Eventually, tired of all the scoffing, Stefansson agreed to undergo testing at Bellevue Hospital in New York under the supervision of Eugene Du Bois, medical director of the Russell Sage Institute of Pathology. The study was funded, appropriately enough, by the American Meat Institute. Stefansson and fellow explorer Karsten Andersen spent three weeks on a typical American diet while researchers gathered data on their general health and basal metabolism. Then, when the two men switched to the all-meat diet, they were kept under constant supervision to ensure they didn't sneak in a slice of bread or a plate of carrots.

The only hitch came at the beginning of the trial. Stefansson had told the researchers about "rabbit starvation", a sickness he had seen among Native Americans when they were forced to live on the relatively low-fat meat of rabbits. It's odd, then, that the researchers decided to start the experiment by asking Stefansson to eat only lean meat. Within two days he was suffering from diarrhoea, nausea and weakness - all of which he had predicted. He recovered when he added fat to his diet, in the form of calves' brains fried in bacon grease.

Left to follow their own appetites, the two men consumed about 80 per cent of their calories as fat, savouring the fatty parts of a joint or a chop and polishing off any bone marrow. If their meat was too lean, they added bacon. They also developed a healthy taste for bones, and gnawed on them frequently, as the Inuit did. And they began to find, as the Inuit did, that the tender cuts of meat such as steak lost their appeal, and tougher, chewier cuts such as brisket became more appetising.

Stefansson continued under observation for just three weeks. He had business to attend to, but left hospital promising to stick to the diet. Andersen was kept at Bellevue for more than three months. Released from direct supervision, the two men were trusted to eat nothing but meat for an entire year.

Clarence Lieb, a New York gastroenterologist, wrote up the results for The Journal of the American Medical Association in 1929. Both men remained in good health. Blood pressure, kidney function and calcium levels remained normal. By the end of the experiment they had both lost about 2 kilograms.
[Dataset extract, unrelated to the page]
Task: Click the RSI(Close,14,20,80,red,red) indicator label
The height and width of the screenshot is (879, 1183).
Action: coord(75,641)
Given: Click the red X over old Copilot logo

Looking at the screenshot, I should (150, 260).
For Andersen, there was an unexpected bonus. Before the trial he had been losing his hair; on the diet it had stopped falling out. Stefansson's constipation was cured. As an extra plus, the men's faeces became "practically odourless" with only a slight vinegary smell. And there was more. "It seemed to me that I was more optimistic and energetic than ordinarily. I looked forward with more anticipation to the next day or the next job, and was more likely to expect pleasure or success," Stefansson wrote.

The parallels with our own time are striking. Then, as now, medical experts advocated a diet that included generous helpings of vegetables, and thought that the less meat you ate the healthier you would be. Stefansson, like Robert Atkins of Atkins Diet fame, bucked the trend by suggesting that a diet based mainly on meat, or fish, was perfectly healthy. But although the experiment was widely reported in the press at the time, Stefansson was no diet guru, and there was no mass movement towards an all-meat diet. As critics pointed out, the experiment proved nothing about the long-term effects an all-meat diet might have on health.
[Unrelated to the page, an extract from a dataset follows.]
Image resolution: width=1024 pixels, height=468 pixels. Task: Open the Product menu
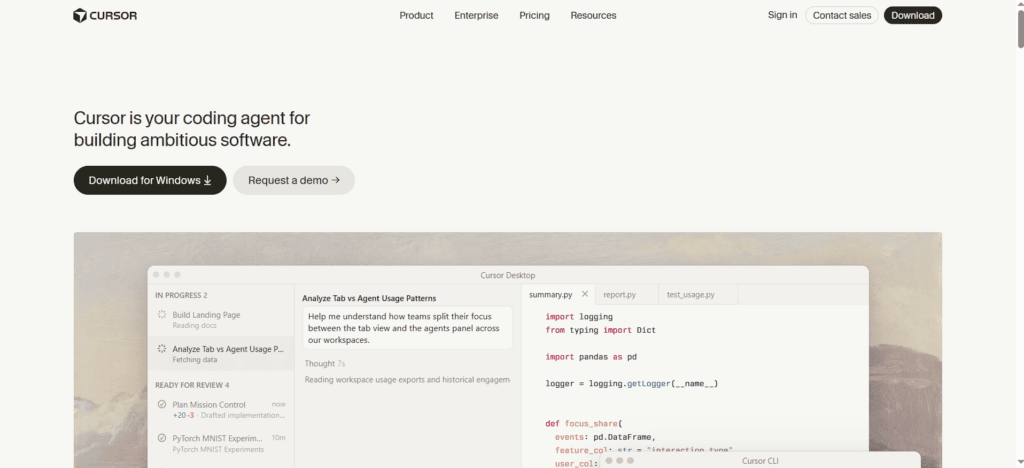(417, 15)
Seventy-five years later, little has changed. The best evidence tells us that limiting the amount of meat we eat is the healthiest choice. Yet there are millions of people who seem to be doing perfectly well on Dr Atkins's diet - at least in the short term - and that raises interesting questions about the conventional wisdom. The example of the Inuit, some of whom continue to live healthy lives on all-meat diets, raises more questions still. And yet the best advice is probably the same now as it was in 1928, when The Washington Post published an editorial on the experiment. "Until the medical profession can produce more conclusive proof than the Stefansson experiment that a varied diet is not necessary for a healthy life, the public will do well not to cast aside its present dietary habits."